MultiPhase Trasnform UDx are pointless, stacking separate Transform UDx provide more functionality
I took a look on using MultiPhase Transform UDx.
I am not sure why anybody would want to use them. They restrict functionality comparing to use of stacked several regular TransformUDx.
Here is what I found:
Idea behind MultiPhase is to provide canned functionality, same as you have when calling stacked Transforms:
select transform1(v1.) over() from (
select transform2(v2.) over() from (
....
) v2
) v1
Output from transform 2 goes to input of transform 1, creating stacked Transforms
Same call to MultiPhase transform would be
select MPtransform(*) over() from (xxxx);
For regular transform in stacked calls, I can control where each stage is being executed.
I can use over() - single instance of transform executed on init node, over(partition nodes) - single instance of transform per each node, over(partition best) - several instances of transfomr per node. More important, I can specify where I want each transform to be executed individually. For example, I can request that each transform is executed on every node in cluster. And it works perfectly fine.

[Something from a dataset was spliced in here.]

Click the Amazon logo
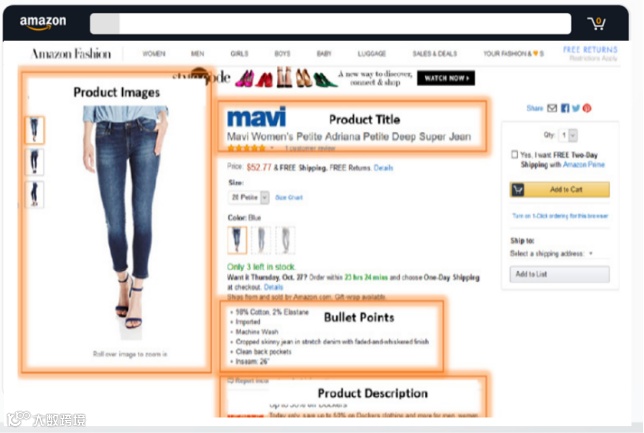The image size is (644, 433). pyautogui.click(x=43, y=22)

What I found is that MultiPhase transform is not that flexible. First stage of MultiPhase transform can be configured similar to regular transform, but all other stages are forced to be executed in single thread on initiator node.
So... I do not see a reason to use UDx MultiPhase Transform. Stacked transforms works better, more flexible and have more functionality. Performance is same for stacked transforms and MultiPhase transform.

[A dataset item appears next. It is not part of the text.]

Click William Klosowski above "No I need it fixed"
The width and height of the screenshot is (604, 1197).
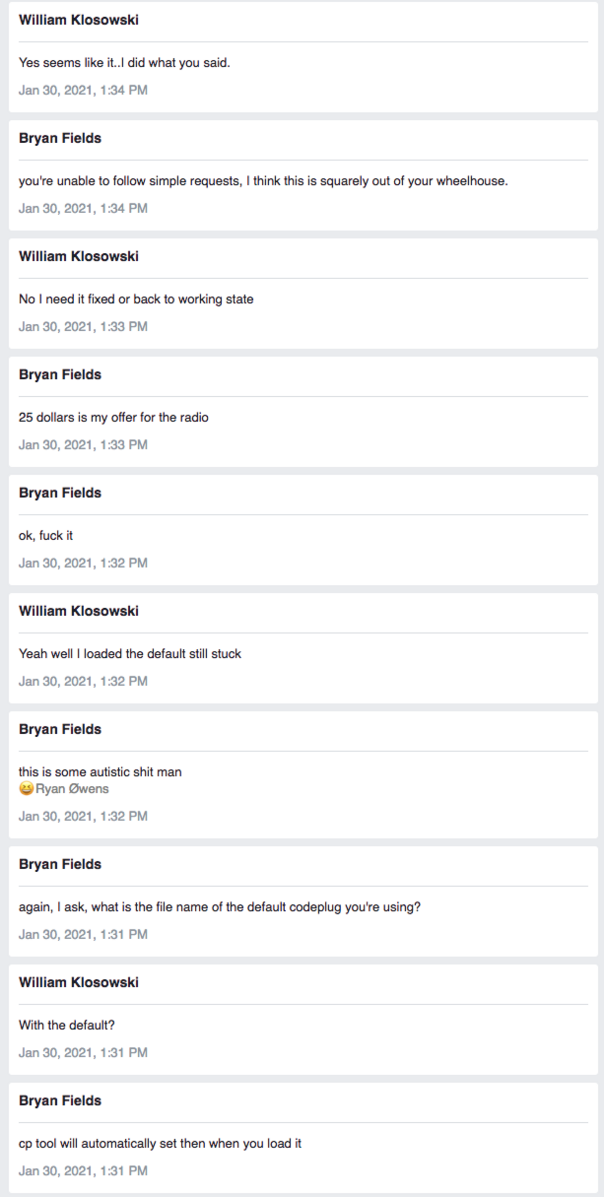[79, 256]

And, looking at bigger picture, I do not see a point why Vertica released MultiPhase transform. Regular UDx transforms in stacked configuration already exits, works just fine, flexible configurable etc.
What is a point in MultiPhase UDx Transforms?
Looking forward to see comment from Vertica UDx developer.
Answers
Hi Sergey,
Thanks for your very good question. As you have correctly explained, a stack of UDTFs (User Defined Transform Functions) can do the job of a MPTF (Multi-Phase Transform Function), and it would be even more flexible. As you suspect, using MPTF may not be an advantage if the developer and the user of the functions is the same person. However, MPTF can be very handy when the developer (e.g., a data engineer) of a functionality is not the same as its consumer (e.g., a business analyst or a data scientist). A MPTF wraps several UDTFs in a single function; therefore, the end user doesn't need to know the details about each UDTF and how to cascade them together.
Some of Vertica functions are also implemented using MPTF. For example, the CORR_MATRIX function, which automatically get installed by Vertica's Machine-Learning library, is a MPTF. This function takes an input relation with numeric columns, and calculates the Pearson Correlation Coefficient between each pair of its input columns. Can you imagine how awkward it could be if we had provided two UDTFs instead, and had instructed the end-users to cascade them together to achieve the right results?
I'd like to add that MPTF is supported by Vertica SDK in three languages: C++, Java, and Python.
Yes MRTF are encapsulated and easier to use than stacked transforms.
Do not assume users a dumber than Vertica developer. In my case, they are on par or better. May be they do not spent as much time with Vertica, but they can easily follow instructions on stacking transforms.
Point here, some key functionality is lost from MPTF, namely equivalent of "partition by node|best|auto".
MTPF already can specify segmentation for each step. It is half way there, need to add support for partition by.